TASK TO COMPLETE:
Report the number of lines in the data below where the string "computer" shows up, and only that number.

(EXTRACTED ENTRIES Opens)

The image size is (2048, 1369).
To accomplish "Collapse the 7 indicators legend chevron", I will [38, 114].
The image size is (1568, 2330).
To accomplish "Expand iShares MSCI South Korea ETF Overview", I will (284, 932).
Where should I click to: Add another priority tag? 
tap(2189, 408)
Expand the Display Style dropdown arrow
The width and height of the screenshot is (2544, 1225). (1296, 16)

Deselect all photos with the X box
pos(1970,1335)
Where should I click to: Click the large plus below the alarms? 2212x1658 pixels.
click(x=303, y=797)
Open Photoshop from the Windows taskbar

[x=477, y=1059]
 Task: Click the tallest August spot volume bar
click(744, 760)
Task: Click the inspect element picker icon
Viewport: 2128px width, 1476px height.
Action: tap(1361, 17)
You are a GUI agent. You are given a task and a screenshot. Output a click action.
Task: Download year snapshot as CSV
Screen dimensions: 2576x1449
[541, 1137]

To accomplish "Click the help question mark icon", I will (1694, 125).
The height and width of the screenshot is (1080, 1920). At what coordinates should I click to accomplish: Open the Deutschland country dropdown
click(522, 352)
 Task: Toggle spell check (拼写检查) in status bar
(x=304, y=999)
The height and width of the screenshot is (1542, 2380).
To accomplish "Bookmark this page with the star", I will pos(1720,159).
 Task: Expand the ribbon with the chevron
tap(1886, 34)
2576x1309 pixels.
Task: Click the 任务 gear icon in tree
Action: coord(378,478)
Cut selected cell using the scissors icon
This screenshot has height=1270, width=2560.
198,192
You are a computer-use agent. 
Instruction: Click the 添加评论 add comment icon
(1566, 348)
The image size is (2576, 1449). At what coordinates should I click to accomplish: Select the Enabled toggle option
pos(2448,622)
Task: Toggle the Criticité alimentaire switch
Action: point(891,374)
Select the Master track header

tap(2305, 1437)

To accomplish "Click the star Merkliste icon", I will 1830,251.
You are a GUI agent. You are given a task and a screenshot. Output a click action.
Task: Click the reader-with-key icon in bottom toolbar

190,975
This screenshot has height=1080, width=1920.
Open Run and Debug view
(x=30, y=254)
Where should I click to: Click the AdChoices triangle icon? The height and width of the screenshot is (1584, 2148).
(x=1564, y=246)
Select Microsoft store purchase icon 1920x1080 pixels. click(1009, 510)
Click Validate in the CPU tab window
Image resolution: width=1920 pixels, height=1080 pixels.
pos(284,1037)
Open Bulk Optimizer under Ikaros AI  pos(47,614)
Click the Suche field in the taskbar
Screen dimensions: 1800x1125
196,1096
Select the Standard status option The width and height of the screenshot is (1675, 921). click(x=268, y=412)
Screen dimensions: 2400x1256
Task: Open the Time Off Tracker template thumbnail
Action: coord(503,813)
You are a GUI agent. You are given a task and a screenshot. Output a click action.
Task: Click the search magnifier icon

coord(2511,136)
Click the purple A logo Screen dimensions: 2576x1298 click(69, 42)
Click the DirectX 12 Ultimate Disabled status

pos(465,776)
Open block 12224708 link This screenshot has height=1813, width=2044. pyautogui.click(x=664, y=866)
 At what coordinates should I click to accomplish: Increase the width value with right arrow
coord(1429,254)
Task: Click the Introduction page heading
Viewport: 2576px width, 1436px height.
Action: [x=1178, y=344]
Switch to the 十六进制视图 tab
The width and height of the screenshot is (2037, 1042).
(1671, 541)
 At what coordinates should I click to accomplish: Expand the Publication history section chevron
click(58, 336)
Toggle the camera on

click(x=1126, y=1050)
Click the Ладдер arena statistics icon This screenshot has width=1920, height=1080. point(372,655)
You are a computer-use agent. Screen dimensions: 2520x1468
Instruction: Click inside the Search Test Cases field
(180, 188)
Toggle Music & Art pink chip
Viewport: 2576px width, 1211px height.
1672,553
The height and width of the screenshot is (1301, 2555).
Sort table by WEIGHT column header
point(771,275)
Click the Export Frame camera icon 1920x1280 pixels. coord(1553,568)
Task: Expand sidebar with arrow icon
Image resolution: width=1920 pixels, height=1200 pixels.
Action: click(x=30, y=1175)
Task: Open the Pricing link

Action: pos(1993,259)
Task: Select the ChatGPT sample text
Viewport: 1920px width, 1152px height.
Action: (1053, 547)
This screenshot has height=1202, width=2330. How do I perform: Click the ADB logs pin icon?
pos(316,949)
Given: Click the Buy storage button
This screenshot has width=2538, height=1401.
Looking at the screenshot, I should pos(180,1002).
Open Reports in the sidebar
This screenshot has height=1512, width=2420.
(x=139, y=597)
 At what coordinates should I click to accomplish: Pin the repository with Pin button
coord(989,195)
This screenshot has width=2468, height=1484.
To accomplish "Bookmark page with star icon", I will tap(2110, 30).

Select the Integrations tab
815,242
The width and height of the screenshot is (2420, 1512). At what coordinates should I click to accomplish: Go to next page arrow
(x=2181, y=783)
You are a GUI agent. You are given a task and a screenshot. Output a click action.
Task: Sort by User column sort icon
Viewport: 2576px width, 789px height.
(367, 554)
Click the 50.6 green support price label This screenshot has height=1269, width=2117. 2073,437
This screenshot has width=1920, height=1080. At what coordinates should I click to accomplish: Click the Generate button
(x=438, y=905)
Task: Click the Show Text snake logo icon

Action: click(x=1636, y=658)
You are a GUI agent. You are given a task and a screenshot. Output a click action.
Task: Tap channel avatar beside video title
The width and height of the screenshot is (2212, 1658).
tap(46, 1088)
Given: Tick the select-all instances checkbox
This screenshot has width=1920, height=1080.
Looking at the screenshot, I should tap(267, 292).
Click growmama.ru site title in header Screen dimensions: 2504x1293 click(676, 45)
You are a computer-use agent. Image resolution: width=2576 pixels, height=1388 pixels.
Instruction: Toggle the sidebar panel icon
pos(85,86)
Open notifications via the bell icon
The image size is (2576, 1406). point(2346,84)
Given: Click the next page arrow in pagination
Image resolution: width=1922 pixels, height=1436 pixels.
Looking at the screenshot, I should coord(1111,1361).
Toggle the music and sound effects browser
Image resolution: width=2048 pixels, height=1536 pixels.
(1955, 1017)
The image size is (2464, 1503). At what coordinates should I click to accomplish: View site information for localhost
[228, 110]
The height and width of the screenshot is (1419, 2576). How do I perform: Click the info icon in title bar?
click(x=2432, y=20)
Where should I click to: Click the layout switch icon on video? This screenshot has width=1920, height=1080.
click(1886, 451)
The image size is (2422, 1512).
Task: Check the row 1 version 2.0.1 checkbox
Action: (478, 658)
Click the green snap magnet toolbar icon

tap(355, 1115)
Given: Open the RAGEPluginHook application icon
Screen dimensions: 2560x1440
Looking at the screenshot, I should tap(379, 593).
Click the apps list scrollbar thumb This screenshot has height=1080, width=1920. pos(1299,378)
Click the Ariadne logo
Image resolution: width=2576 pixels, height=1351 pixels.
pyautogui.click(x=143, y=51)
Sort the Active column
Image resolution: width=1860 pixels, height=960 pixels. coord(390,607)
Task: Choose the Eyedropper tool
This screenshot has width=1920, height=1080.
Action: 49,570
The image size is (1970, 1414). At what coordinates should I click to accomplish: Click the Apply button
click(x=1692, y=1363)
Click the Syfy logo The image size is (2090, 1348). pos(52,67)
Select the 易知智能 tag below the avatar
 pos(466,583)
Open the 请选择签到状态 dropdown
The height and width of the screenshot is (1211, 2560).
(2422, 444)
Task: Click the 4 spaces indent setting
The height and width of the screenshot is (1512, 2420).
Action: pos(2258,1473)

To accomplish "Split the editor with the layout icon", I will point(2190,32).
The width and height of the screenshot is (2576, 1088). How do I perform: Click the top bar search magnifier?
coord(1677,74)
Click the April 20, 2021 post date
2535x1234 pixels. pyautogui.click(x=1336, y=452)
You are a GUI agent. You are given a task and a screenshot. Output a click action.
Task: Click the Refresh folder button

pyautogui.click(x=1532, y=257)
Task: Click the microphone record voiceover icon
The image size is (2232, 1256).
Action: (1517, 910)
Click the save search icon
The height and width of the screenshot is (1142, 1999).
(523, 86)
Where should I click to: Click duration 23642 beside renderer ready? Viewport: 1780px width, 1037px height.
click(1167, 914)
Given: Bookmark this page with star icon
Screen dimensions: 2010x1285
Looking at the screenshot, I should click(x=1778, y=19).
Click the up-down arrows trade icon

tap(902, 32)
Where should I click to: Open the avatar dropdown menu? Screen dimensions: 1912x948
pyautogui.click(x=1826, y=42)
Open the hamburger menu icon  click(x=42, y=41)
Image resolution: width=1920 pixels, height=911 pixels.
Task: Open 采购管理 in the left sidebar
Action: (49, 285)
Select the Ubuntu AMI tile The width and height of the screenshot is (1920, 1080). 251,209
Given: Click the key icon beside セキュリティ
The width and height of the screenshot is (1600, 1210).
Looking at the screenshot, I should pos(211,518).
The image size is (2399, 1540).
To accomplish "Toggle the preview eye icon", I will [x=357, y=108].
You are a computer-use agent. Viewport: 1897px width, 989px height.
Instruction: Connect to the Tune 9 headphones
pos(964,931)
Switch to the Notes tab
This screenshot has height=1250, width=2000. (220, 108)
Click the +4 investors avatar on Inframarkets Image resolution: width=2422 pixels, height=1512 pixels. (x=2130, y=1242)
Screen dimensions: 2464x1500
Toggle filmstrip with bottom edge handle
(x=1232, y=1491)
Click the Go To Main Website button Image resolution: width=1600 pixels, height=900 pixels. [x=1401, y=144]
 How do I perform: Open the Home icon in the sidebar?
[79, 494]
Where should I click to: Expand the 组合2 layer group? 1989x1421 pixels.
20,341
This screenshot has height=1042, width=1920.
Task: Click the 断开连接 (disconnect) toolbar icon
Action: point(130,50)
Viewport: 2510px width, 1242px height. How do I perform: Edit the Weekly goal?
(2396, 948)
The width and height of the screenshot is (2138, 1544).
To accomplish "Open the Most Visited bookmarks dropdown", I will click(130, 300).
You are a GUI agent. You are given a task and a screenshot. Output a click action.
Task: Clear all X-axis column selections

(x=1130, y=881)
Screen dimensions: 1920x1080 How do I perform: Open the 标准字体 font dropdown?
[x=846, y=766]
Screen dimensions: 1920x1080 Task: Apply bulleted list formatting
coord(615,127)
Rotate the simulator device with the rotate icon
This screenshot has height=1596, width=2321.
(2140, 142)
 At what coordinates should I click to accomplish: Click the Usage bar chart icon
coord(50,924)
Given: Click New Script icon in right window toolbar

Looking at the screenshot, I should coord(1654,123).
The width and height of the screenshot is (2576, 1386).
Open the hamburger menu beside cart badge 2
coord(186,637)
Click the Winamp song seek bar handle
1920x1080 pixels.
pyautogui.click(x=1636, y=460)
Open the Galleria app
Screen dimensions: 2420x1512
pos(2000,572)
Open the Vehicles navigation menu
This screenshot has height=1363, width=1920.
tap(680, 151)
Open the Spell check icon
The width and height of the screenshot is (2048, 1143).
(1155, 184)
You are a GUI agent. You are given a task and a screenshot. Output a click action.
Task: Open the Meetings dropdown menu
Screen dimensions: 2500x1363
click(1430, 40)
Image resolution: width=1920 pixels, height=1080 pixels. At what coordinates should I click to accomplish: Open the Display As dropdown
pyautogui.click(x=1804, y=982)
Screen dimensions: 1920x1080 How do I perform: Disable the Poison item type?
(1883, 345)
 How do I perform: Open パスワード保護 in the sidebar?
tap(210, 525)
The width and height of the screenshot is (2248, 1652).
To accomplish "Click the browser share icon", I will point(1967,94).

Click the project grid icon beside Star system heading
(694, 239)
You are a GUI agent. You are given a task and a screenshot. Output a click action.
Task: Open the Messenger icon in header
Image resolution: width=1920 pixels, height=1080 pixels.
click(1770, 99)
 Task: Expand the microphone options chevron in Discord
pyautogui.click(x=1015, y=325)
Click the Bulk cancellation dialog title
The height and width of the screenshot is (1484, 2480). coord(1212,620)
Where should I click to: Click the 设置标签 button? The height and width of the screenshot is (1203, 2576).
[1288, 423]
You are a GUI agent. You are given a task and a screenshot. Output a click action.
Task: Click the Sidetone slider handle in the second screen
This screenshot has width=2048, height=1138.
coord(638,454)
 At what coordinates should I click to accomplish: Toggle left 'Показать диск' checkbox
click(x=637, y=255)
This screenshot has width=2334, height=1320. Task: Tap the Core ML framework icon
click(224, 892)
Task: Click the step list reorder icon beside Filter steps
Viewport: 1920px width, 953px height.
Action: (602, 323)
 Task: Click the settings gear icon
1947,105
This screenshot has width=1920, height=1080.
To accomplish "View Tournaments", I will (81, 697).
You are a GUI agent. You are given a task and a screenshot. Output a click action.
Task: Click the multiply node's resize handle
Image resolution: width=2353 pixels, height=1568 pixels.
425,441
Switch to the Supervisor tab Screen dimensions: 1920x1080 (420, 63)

(EXTRACTED ENTRIES Closes)

ANSWER TO THE EXERCISE:
4